Dataset entries:
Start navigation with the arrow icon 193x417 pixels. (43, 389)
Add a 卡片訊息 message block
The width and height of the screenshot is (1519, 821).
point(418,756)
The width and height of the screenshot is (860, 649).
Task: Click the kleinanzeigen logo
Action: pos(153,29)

**Assignment**:
Please write out the data again exactly as it stands.

**Reply to the task**:
Start navigation with the arrow icon 193x417 pixels. (43, 389)
Add a 卡片訊息 message block
The width and height of the screenshot is (1519, 821).
point(418,756)
The width and height of the screenshot is (860, 649).
Task: Click the kleinanzeigen logo
Action: pos(153,29)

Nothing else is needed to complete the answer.